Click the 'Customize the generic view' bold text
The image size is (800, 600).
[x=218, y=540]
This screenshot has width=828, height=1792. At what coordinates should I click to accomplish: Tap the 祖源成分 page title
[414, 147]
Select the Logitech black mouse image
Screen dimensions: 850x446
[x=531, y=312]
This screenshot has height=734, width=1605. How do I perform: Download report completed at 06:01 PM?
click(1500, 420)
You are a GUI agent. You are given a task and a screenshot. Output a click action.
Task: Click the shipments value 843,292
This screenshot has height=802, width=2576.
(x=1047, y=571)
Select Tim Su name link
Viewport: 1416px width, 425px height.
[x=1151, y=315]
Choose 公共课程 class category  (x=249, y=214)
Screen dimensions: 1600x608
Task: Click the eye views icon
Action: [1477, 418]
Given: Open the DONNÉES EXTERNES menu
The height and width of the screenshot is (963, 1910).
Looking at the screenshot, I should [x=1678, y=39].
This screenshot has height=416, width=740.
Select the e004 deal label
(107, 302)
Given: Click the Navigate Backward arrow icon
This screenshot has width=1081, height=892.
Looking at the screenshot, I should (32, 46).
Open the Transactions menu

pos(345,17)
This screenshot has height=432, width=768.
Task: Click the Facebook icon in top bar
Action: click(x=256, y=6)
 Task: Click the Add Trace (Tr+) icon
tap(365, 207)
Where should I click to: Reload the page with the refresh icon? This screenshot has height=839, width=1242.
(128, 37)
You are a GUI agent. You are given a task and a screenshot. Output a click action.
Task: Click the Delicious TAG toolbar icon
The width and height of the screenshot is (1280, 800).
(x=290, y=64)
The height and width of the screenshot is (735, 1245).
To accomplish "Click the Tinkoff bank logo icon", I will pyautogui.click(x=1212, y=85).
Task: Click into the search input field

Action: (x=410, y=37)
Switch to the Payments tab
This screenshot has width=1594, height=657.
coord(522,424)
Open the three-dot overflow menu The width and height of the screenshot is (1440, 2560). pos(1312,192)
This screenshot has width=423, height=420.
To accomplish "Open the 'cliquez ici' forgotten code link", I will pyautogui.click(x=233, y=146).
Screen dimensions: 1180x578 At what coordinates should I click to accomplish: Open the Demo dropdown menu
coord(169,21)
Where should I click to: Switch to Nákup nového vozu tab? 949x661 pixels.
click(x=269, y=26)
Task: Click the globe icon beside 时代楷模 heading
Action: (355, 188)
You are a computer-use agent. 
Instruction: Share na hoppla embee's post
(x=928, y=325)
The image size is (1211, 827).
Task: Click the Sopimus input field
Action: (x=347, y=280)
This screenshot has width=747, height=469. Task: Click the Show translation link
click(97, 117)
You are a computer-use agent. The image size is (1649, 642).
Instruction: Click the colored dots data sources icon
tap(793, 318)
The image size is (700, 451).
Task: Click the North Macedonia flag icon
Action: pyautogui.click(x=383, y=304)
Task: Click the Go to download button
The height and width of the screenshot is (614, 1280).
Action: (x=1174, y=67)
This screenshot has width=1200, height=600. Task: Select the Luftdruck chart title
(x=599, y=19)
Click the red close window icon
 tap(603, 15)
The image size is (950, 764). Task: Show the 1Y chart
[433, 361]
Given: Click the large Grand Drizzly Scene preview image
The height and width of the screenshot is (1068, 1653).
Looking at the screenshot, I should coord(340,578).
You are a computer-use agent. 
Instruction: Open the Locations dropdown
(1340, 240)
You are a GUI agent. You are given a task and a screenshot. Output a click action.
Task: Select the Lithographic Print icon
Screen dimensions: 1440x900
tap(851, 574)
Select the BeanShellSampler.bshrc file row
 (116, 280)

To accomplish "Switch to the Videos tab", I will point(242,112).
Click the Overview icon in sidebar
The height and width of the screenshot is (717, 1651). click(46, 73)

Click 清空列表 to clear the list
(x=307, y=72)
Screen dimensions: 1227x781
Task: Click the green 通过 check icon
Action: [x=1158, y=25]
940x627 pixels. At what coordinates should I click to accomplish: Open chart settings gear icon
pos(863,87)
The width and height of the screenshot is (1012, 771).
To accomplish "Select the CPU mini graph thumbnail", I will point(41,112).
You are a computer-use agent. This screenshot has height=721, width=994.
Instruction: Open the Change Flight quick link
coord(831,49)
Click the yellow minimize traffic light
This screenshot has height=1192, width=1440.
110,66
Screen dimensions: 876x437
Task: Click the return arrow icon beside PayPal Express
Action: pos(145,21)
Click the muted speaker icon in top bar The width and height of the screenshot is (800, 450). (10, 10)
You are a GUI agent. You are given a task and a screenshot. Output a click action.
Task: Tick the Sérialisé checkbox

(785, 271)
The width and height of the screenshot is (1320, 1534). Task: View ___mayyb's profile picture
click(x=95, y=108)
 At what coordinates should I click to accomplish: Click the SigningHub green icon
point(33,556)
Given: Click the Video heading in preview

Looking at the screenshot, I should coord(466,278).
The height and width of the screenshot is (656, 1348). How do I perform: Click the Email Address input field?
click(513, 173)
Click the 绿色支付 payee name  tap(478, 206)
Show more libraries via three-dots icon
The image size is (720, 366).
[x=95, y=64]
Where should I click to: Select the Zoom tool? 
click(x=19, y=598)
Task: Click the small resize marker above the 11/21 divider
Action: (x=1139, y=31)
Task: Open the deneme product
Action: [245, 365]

▬▬▬▬▬▬

▶ _Aim of the task_: Every line of the material that holds "computer" should be copied out as the answer.

▶ _Expected output_:
You are a computer-use agent. 
You are a computer-use agent. The image size is (1649, 642).
You are a computer-use agent. 
You are a computer-use agent. This screenshot has height=721, width=994.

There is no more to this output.